The results also show that on average the high prioritization of QoL remains after an intensive behavioral intervention. However, the HABIT intervention completed by these patients seemed to sensitize them to the needs of their caregivers, causing their priority for caregiver burden in particular, to rise to a top concern post-treatment. Because we permitted patients and caregivers to rate both patient and caregiver outcomes, we seemed to observe a ‘gift of the Magi’ effect where patients and caregivers prioritized their partners outcomes over their own. Participation in the intervention program seemed to amplify this effect. Permitting patients and caregivers to prioritize their partners’ as well as their own outcomes may have led to lower estimates of concordance in this study relative to others (cf. [15]).

This analysis is limited in several respects. First, it focuses only the limited set of outcomes used in our intervention program. We chose to do this because we believed the completion of the outcome measures for the program made the respondents far more familiar with the constructs they were ranking. Had they only been prioritizing the constructs based on their labels (e.g., ‘memory-based daily functions’) there might have been more challenges understanding what the terms meant. Nevertheless, we acknowledge that a variety of traditional clinical trial outcomes including actual cognitive function and a range of biomarkers (brain volumes, amyloid levels, etc.) were not subjected to ranking. Including these traditional outcomes in future examinations of patient and caregiver outcome preferences could be a focus of future analysis.
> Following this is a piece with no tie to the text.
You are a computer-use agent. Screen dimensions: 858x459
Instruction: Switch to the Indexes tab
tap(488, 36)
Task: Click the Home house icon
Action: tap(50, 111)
Second, our method of rank ordering places certain constraints on how these outcomes may relate to each other. We chose this method in deference to other approaches (e.g., likert scaling) as it was very easy for participants to understand. We acknowledge that rank ordering meant different outcomes could not have equal importance to one another. All outcomes were forced to be either more or less important than those of proximal ranking. Patients and caregivers may actually perceive some of these outcomes to be equally important (or unimportant). This approach could have served to magnify differences in the rankings. Conversely, the rank ordering system limited the degree to which proximal items could differ, i.e., by only one rank unit. For example, a person could not declare that his or her highest ranked item was far more important than the second ranked item, which was only slightly more important than the third ranked item. Thus, the rank ordering may have served to diminish the differences in how these outcomes are actually valued. In any event, future studies using different methods for determining patient and caregiver outcome preferences are needed to determine the reliability of the present findings.

A final limitation is the nature of the cohorts used in these studies. They were small convenience samples. A larger sample would have provided more power to identify statistical differences between outcomes, groups, subgroups, or time points. Moreover, the sample is clearly limited in ethnic and educational diversity. It is comprised of people motivated to participate in an intensive multi-component behavioral intervention. This selection factor alone likely biases how different outcomes are viewed. However, from a PCOR research perspective the preferences of this group are exactly the preferences to identify. That is, it is a key to understand the preference of those motivated to engage actively in interventional trials to address MCI. No attempt is made in the present analyses to suggest this is a representative sample of all persons with MCI or their caregivers.


The present findings provide preliminary support for the importance of QoL and self-efficacy outcomes to patients with MCI and their caregivers. In addition, the findings provide preliminary evidence that these preferences are fairly stable even after behavioral intervention. If these findings are supported by future research, they can provide valuable information for the design and focus of programs intended to meet the needs of patient and caregivers impacted by MCI.